Those who urge Obama to overturn the provider conscience rule offer two contradictory arguments: One is that new protections are unnecessary because other federal regulations such as the Weldon Amendment already protect nurses and doctors from being penalized or discriminated against for refusing to participate in abortions. On the other hand, they are also asking judges to stay implementation of the rule immediately, lest "confusion and chaos" -- as Connecticut's attorney general Richard Blumenthal put it -- reign.
The Hartford Courant gave a particularly breathtaking display of internal inconsistency by editorializing both that the new rule is an "assault on women's rights with an eleventh-hour rule that could keep rape victims from getting emergency contraception," as well as based on "imagining problems where there are none."
How can redundant regulations against imaginary acts of persecution wreak such havoc?
An inauguration is a moment of new hope and shared joy. Thanks to President Obama, the morning after will be the day your tax dollars will begin flowing to international organizations that perform and promote abortions.

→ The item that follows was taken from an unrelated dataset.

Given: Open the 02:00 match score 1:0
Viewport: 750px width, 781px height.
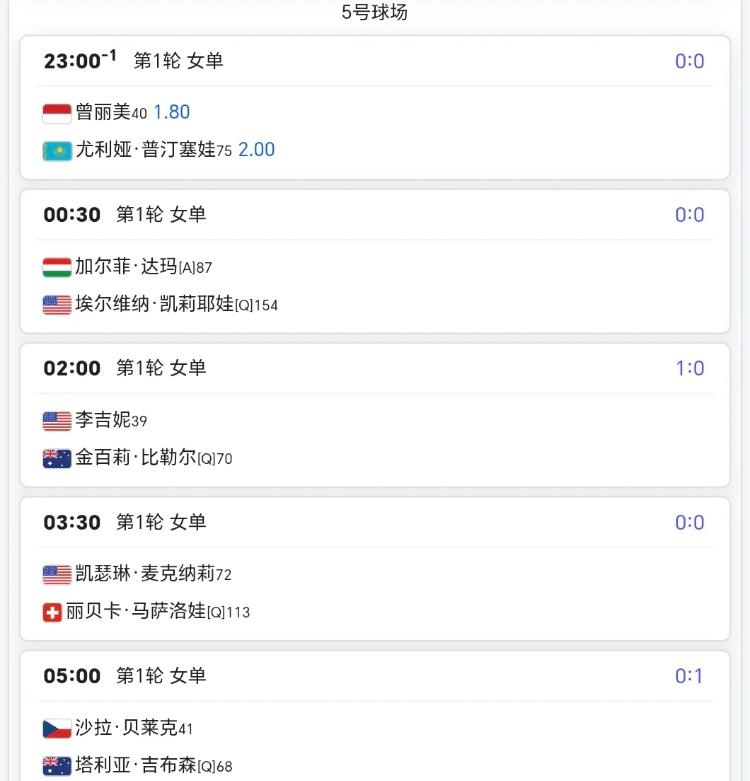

As thousands descend on Washington, D.C., on Jan. 22 for the annual March for Life, President Obama is making it all too clear: "Hope and virtue" will not stand in the way of the inevitable march of death disguised as progress. The protests of people like me won't matter that much to him.
But will the prominent pro-Obama voices who so vigorously promised that good Catholics may in good conscience vote for him raise their voices loudly at this misuse of taxpayer dollars for international abortions? And if they do, will President Obama care?